From the listing below, output only the lines starting at the line that has "Stundenplan/ Kalender (84, 455)" and ending at the line that has "Home (63, 188)", exactly as they appear, ends included.

╭─ The input

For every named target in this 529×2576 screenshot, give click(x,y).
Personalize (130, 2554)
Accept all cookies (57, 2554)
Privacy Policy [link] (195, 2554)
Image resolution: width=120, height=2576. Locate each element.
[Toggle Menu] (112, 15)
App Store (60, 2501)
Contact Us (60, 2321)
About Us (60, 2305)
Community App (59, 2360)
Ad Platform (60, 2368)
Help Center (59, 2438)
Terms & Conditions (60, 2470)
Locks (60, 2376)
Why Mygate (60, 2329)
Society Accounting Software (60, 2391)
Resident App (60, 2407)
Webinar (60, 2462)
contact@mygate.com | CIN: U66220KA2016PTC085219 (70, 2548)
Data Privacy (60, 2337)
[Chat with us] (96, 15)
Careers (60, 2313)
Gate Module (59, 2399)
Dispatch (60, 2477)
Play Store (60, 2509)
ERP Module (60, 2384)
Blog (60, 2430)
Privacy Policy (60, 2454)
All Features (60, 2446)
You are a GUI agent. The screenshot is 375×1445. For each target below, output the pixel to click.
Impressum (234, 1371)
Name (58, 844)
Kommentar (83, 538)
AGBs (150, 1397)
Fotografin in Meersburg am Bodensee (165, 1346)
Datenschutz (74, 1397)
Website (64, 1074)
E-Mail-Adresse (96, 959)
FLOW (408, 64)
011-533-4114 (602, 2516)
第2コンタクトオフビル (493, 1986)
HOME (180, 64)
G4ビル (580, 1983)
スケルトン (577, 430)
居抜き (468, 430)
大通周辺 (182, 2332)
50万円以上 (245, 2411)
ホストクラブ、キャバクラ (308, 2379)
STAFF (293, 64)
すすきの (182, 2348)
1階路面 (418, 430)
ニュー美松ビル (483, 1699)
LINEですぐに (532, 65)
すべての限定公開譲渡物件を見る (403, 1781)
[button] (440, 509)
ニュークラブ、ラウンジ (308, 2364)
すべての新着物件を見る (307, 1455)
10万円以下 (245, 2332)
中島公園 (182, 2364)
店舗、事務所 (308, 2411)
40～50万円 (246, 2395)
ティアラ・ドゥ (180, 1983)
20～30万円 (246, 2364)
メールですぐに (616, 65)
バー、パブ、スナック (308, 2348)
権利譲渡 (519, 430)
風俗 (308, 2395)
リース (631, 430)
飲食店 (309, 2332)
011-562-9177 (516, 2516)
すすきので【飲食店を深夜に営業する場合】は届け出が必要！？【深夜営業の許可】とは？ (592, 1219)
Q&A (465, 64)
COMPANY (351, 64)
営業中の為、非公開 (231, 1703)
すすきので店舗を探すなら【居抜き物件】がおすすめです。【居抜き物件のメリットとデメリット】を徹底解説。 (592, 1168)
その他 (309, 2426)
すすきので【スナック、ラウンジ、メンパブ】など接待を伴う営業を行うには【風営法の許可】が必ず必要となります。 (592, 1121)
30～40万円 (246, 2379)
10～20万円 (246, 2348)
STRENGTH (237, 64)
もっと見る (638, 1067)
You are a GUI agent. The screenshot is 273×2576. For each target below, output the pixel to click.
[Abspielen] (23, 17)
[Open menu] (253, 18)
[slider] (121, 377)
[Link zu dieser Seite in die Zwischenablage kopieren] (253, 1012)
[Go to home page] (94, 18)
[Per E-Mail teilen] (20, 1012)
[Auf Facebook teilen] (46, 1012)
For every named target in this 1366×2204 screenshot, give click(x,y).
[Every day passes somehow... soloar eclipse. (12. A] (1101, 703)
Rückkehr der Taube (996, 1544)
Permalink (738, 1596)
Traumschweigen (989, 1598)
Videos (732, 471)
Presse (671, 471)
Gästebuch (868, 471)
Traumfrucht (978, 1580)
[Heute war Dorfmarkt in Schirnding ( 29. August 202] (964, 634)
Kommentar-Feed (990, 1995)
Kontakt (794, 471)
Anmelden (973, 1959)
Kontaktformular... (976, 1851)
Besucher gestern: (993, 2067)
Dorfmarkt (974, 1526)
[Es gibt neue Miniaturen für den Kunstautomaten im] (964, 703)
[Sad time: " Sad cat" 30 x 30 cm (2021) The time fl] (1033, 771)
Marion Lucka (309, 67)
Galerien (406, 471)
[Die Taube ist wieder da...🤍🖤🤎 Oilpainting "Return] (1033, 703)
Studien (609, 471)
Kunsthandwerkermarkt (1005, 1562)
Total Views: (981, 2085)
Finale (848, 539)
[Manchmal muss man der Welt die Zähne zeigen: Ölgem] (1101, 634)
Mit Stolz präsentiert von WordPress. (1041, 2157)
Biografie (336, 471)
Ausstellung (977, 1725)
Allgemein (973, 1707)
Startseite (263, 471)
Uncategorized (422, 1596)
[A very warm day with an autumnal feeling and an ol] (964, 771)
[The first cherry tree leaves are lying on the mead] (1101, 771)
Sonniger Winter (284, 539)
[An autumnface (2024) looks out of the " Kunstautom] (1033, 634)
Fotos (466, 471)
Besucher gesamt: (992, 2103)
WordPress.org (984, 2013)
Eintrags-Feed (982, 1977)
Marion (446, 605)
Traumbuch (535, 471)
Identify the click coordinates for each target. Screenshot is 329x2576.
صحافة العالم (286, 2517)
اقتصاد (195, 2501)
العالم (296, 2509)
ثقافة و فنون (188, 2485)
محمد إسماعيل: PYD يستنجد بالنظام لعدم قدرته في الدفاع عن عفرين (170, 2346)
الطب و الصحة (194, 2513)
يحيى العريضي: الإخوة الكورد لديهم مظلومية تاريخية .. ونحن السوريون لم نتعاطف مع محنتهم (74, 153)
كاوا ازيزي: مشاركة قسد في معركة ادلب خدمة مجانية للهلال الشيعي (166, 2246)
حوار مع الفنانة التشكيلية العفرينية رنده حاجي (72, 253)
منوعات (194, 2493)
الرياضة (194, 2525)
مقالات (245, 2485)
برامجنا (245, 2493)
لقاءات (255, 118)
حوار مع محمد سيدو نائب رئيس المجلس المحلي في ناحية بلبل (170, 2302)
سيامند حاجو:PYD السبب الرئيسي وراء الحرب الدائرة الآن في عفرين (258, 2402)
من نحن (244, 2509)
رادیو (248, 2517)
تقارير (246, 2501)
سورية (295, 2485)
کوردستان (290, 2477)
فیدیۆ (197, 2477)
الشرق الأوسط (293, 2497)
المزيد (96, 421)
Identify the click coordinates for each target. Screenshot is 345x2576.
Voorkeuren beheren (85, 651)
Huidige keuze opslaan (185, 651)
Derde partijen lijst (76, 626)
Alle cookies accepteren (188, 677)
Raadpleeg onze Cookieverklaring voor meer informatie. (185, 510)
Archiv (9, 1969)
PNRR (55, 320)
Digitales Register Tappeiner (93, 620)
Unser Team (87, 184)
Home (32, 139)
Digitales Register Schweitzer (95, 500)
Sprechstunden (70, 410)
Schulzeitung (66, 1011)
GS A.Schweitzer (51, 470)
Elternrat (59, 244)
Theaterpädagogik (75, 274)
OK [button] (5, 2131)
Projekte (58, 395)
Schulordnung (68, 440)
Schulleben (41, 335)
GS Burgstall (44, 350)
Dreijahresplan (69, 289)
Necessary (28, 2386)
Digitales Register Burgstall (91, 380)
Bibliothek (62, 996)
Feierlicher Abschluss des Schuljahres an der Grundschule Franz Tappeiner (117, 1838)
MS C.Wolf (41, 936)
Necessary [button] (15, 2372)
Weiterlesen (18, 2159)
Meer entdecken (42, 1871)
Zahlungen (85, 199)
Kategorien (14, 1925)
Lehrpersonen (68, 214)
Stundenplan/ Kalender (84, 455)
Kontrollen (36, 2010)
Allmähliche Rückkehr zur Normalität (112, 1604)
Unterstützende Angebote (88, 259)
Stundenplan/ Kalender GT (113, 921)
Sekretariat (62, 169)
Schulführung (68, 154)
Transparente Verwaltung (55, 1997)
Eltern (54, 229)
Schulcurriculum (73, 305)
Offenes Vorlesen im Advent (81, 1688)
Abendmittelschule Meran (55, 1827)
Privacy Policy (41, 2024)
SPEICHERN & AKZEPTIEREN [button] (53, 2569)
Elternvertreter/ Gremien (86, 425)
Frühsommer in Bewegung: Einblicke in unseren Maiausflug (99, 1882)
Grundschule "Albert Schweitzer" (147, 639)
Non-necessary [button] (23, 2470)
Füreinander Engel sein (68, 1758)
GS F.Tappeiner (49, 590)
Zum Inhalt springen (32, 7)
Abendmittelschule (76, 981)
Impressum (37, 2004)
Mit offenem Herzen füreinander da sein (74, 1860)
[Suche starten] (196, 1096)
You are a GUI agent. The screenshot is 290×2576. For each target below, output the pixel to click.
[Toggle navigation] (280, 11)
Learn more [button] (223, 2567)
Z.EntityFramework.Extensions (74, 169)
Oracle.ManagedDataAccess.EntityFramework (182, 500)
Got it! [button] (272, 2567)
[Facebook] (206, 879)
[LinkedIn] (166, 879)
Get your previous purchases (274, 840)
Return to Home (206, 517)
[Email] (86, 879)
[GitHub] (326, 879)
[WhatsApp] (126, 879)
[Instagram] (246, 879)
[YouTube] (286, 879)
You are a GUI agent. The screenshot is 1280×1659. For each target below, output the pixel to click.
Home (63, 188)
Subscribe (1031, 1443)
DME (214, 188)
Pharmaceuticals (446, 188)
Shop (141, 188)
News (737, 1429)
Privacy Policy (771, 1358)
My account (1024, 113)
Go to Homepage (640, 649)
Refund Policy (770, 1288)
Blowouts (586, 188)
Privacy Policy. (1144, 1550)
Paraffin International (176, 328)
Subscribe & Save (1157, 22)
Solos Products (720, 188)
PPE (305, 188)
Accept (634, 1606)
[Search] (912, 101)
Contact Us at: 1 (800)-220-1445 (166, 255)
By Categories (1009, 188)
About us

╰─

[Task solution]
Stundenplan/ Kalender (84, 455)
Kontrollen (36, 2010)
Allmähliche Rückkehr zur Normalität (112, 1604)
Unterstützende Angebote (88, 259)
Stundenplan/ Kalender GT (113, 921)
Sekretariat (62, 169)
Schulführung (68, 154)
Transparente Verwaltung (55, 1997)
Eltern (54, 229)
Schulcurriculum (73, 305)
Offenes Vorlesen im Advent (81, 1688)
Abendmittelschule Meran (55, 1827)
Privacy Policy (41, 2024)
SPEICHERN & AKZEPTIEREN [button] (53, 2569)
Elternvertreter/ Gremien (86, 425)
Frühsommer in Bewegung: Einblicke in unseren Maiausflug (99, 1882)
Grundschule "Albert Schweitzer" (147, 639)
Non-necessary [button] (23, 2470)
Füreinander Engel sein (68, 1758)
GS F.Tappeiner (49, 590)
Zum Inhalt springen (32, 7)
Abendmittelschule (76, 981)
Impressum (37, 2004)
Mit offenem Herzen füreinander da sein (74, 1860)
[Suche starten] (196, 1096)
You are a GUI agent. The screenshot is 290×2576. For each target below, output the pixel to click.
[Toggle navigation] (280, 11)
Learn more [button] (223, 2567)
Z.EntityFramework.Extensions (74, 169)
Oracle.ManagedDataAccess.EntityFramework (182, 500)
Got it! [button] (272, 2567)
[Facebook] (206, 879)
[LinkedIn] (166, 879)
Get your previous purchases (274, 840)
Return to Home (206, 517)
[Email] (86, 879)
[GitHub] (326, 879)
[WhatsApp] (126, 879)
[Instagram] (246, 879)
[YouTube] (286, 879)
You are a GUI agent. The screenshot is 1280×1659. For each target below, output the pixel to click.
Home (63, 188)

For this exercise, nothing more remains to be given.